KK Null
Oxygen Flash

I’ve always considered myself an open minded music fan. While admittedly, I have always most enjoyed those artists who are innovative and creative while still focusing on song craft which is coherent and relatively accessible, I have also always had a yen for the off-the-wall and experimental. John Zorn making his sax sound like a duck having a seizure? Sure. Ambient artists looping bleeps and bloops for aeons? I’ll take it. Field recordings of field mice being field stripped? Just try to stop me. However, I have always drawn the line at noise, and by noise I mean noise, not my dad yelling at me to turn down that noise, not bands using noise as a layered effect in their music, actual capital ‘n’ Noise as a pure genre. Can’t deal with it. No sir. The absurdity of listening to something like Merzbow might in fact be the high concept point of listening to Merzbow, but it is in no way my definition of a good time.
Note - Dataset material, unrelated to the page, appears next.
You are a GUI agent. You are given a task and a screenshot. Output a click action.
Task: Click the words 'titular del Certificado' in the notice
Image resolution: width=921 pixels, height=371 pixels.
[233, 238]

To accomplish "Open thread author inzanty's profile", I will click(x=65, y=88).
For that reason, despite being a fan of Zeni Geva, the experimental hardcore band for whom Mr. Null plays guitar, sings and composes, I have had no interest in his solo releases and felt considerable apprehension when this release hit my review pile. However, to my considerable surprise and even delight, I find myself absolutely enjoying Oxygen Flash on a few different levels. First, I am relieved at what the album is not, as in, it is not an endless loop of metal grating on metal pitched to varying frequencies, which is what most of this genre sounds like to me. Secondly, this leads to the realization that this release is not Noise as a pure genre, rather Null takes noises and actually mixes them with bonafide notes and tones in something that oftentimes resembles real albeit abstract composition. His pieces move, they have dynamics and he uses his multifarious knobs, pedals, buttons and faders to create actual textures, yes sometimes harsh, but often inviting, frequently intriguing, and they are – here’s where the surprise and delight come in – actually a lot of fun to listen to.
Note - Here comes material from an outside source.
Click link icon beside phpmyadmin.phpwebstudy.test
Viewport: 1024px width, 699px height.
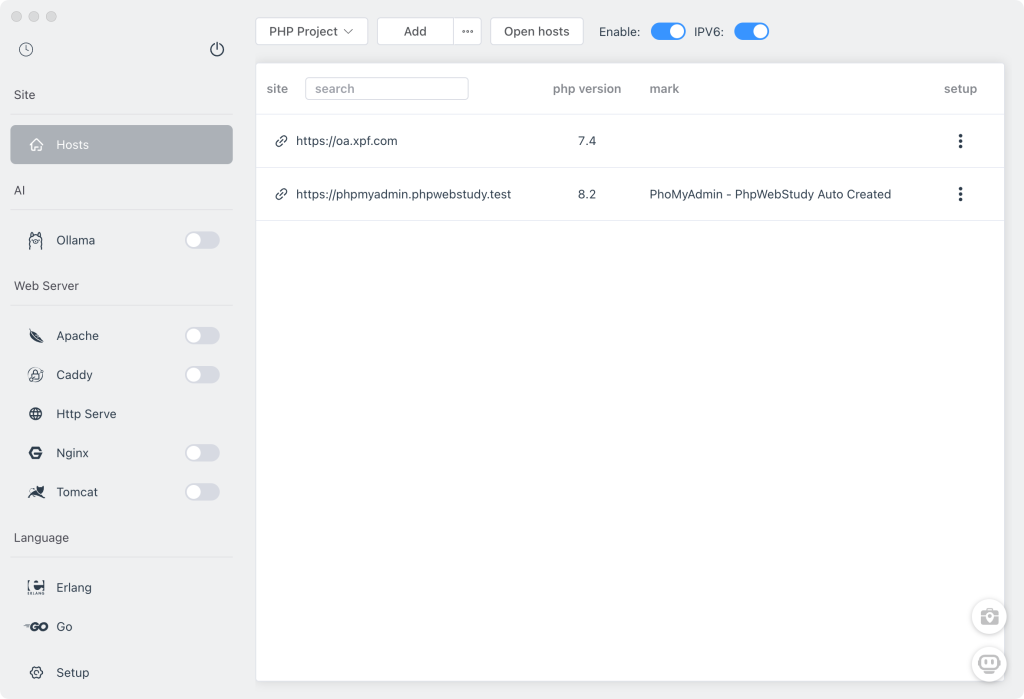pyautogui.click(x=281, y=194)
The fun is of a futurist nostalgic sort, the selection and placements of sounds on the album play as a soundtrack to a very young, immature but imaginative science fiction fantasy – something that brings me back to the time, a long time ago, in a galaxy 20 exits up the highway; when my parent’s couch was an intergalactic cruiser, the living room – the universe, and I had mentally immersed myself in a world of lasers, accelerators, malfunctioning robots, distress signals, photon torpedos and the like. It is in this sense that my connection with this material becomes personal, as if you had stuck eight-year-old me in front of Mr. Null’s pile of electronics, the same sounds might have come out, or have wanted to come out. Of course, they wouldn’t have, and thirty-one year old me can appreciate the aptitude and creativity with which the artist harnesses these varied sonic elements to create atmosphere and narrative, something that is as jarring and disorienting as it is curiously attractive and even, dare I say it, catchy. Having little to no context in this genre or in KK Null’s discography, I of course have no idea whether my reaction to this album is what he was going for, or what I was supposed to feel listening to it, but fuck it – for a little while, and for the first time in decades, I strapped on my jet-pack, my arms became laser cannons, liquid metal flowed through my veins and I engaged in total interstellar cosmic warfare with my often boringly adult existence, and for that reason alone, I found tremendous value in this particular listening experience.

[Visit the band's website]
Written by John Gnesin
October 29th, 2009


  1. Commented by: Justin

    noise music is awesome, you’re missing out if you write off the entire genre.